Paul McCarthy

Personal information
- Full name: Paul Jason McCarthy
- Date of birth: 4 August 1971
- Place of birth: Cork, Ireland
- Date of death: 19 February 2017 (aged 45)
- Position: Defender

Senior career*
- Years: Team / Apps / (Gls)
- 1989–1996: Brighton & Hove Albion / 181 / (6)
- 1996–2003: Wycombe Wanderers / 212 / (9)
- 2003: → Oxford United (loan) / 6 / (1)
- 2003–2004: Oxford United / 29 / (2)
- 2004: Hornchurch / 7 / (2)
- 2004–2013: Ebbsfleet United / 141 / (6)
- Total:  / 576 / (26)

International career
- 1989–1994: Republic of Ireland U21 / 10 / (1)
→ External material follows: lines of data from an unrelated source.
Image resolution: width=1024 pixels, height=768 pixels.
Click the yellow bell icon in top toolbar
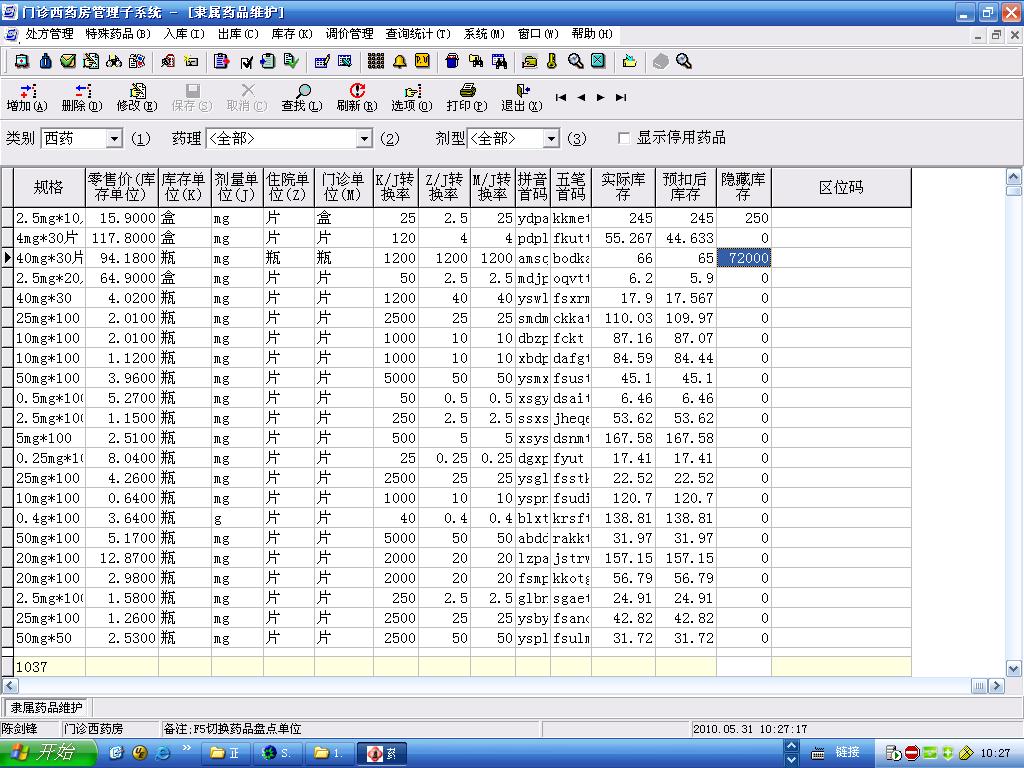click(400, 61)
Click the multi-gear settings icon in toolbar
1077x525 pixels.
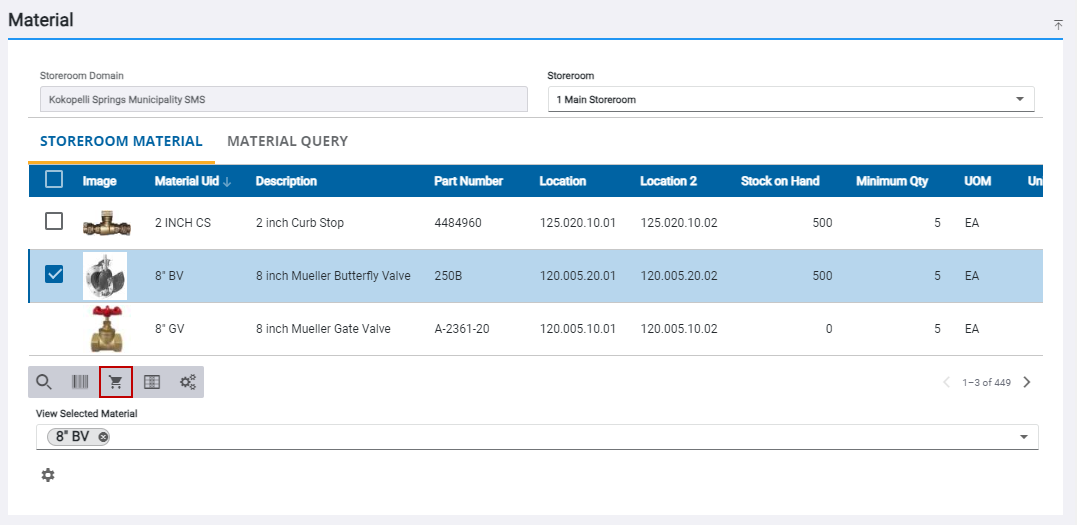(x=187, y=382)
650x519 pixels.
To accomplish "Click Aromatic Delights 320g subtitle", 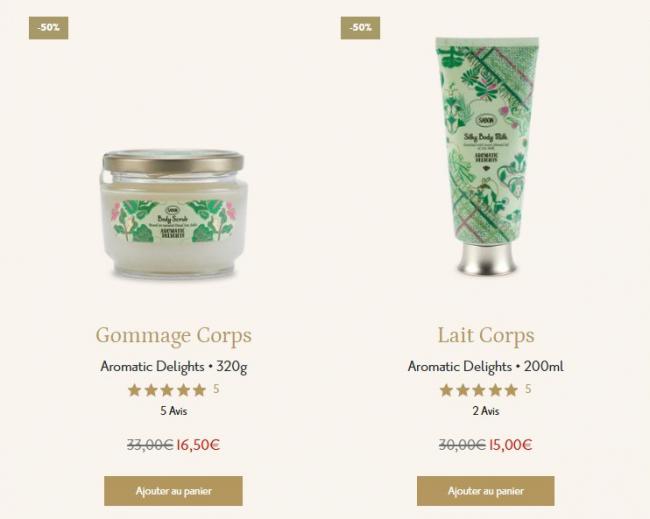I will click(x=174, y=367).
= Paul McCarthy (footballer) =

Irish footballer

Paul Jason McCarthy (4 August 1971 – 19 February 2017) was an Irish footballer who last played for Ebbsfleet United as a defender. He made over 500 appearances in the Football League and Football Conference, notably for Brighton & Hove Albion, Wycombe Wanderers and Ebbsfleet United.

==Career==
Born in Cork, County Cork, McCarthy began his career as a trainee with Brighton & Hove Albion, where he made over 200 league and cup appearances before joining Wycombe Wanderers for a fee of £100,000 in July 1996. He made over 250 appearances for Wycombe in seven seasons at the club, helping the club to a FA Cup semi-final against Liverpool in April 2001. He scored Wycombe's first goal in their quarter-final win over Premier League side Leicester City, paving the way for Roy Essandoh to score the winner. McCarthy joined Oxford United on loan in March 2003, joining the club on a permanent basis at the end of the season.

After 35 appearances for Oxford, he was released on a free transfer in summer 2004 and joined non-League club Hornchurch. He became available after Hornchurch ran into financial trouble and signed for Conference National club Gravesend & Northfleet (now Ebbsfleet United) in November 2004. He became club captain and by the end of the 2007–08 season, had made over 110 appearances for Ebbsfleet and collected a winners medal when Ebbsfleet won the FA Trophy in May 2008. He signed a new one-year contract with Ebbsfleet in June 2008 and a year later he was appointed as player–assistant manager at the club. Paul left Ebbsfleet in July 2013 following a change of owner at the club. He subsequently signed with Crowborough AFC on 4 August 2013.

McCarthy died suddenly on 19 February 2017, aged 45, of a suspected heart attack. His daughter is cricketer Cassidy McCarthy.

== International career ==
He played and scored for the Republic of Ireland national football team at the 1991 FIFA World Youth Championship.